Горе со временем приглохло, а холод и отчуждение остались, Сначала под предлогами недомогания, усталости, срочной заботы, а затем и без предлогов Марья Александровна стала запирать двери своей спальни на втором этаже. Больше от Бутина детей она не желала. С прекращением близости отчужденность возросла.
Бутин, беспрерывно занятый приисками и заводами, конторами и складами, денежными делами, не всегда отдавал себе отчет в том, насколько он одинок и сиротлив в личной жизни…
7
Осень и зима прошли в изнурительной работе, в нечеловеческом напряжении. Бутина в Нерчинске почти не видели.
Взмыленные лошади носили его с Шилки на Бодайбо, от Верх-неудинска к Иркутску, из Благовещенска в Зею. Неделями засиживался в Москве. Он объездил все прииски Товарищества, все винокуренные заводы, все торговые средоточия фирмы.
Чаще всего брал с собой в спутники молодого Ивана Симоновича Стрекаловского. Его познания в делах, его чудовищное трудолюбие, его способность въедаться в состояние любого хозяйства, его умение быть приятным и любезным и привлекать расположение и начальства и подчиненных, и мужчин и женщин, — все эти достоинства делали его незаменимым помощником в разъездах, имевших одну цель: выколотить деньги! Там подогнать. А там урезать. Что-то куда-то перебросить. Где возможно навести экономию. Требовать тут, просить здесь. Изловчиться, вывернуться.
Не очень чувствительно, но пришлось сократить расходы и по дому.
В каком бы конце огромной своей «империи» Бутин ни находился, в любой противоположной точке его воля, его повеления электризовали работников фирмы.
Из Иркутска он телеграфирует в Верхнеудинск уполномоченному Торгового дома Василию Семеновичу Кудрявцеву:
«Лед на Байкале толстый, скажите Меньшикову: чай отправлять. Транспорты пусть выходят».

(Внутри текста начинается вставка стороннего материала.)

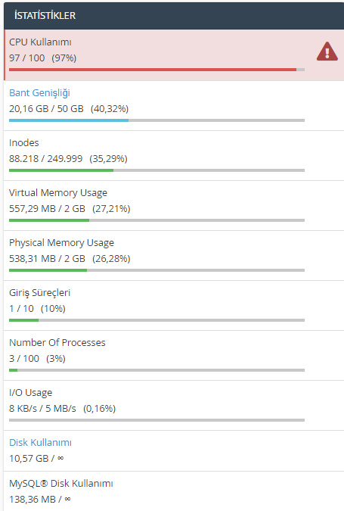Open the Bant Genişliği link
344x511 pixels.
[39, 93]
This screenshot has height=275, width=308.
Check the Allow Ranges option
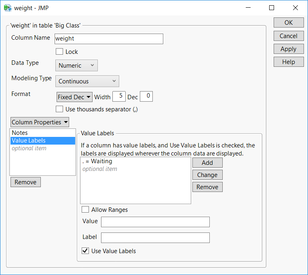[x=85, y=210]
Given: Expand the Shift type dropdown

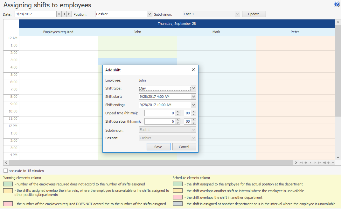Looking at the screenshot, I should pyautogui.click(x=194, y=88).
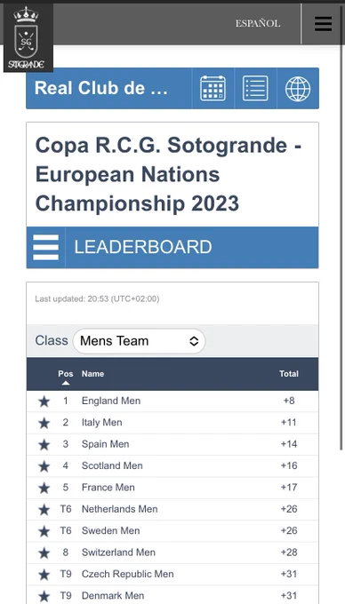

В самой резкой и повелительной форме Бутин требует от уполномоченного фирмы в Благовещенске Иннокентия Котельникова: «Все расходы сократить, изворачивайтесь своими средствами».
Он встречает новый, 1883 год вдалеке от дома, в Томске, отпустив Ивана Симоновича к родным в Иркутск: «Мать вот не простит, привыкли Новый год всей семьей вместе!». Правда, Стрекалов-ский обещался сразу же воротиться после Нового года к Бутину в Томск, зная, что сейчас здесь самое опасное, самое топкое место для бутинской фирмы.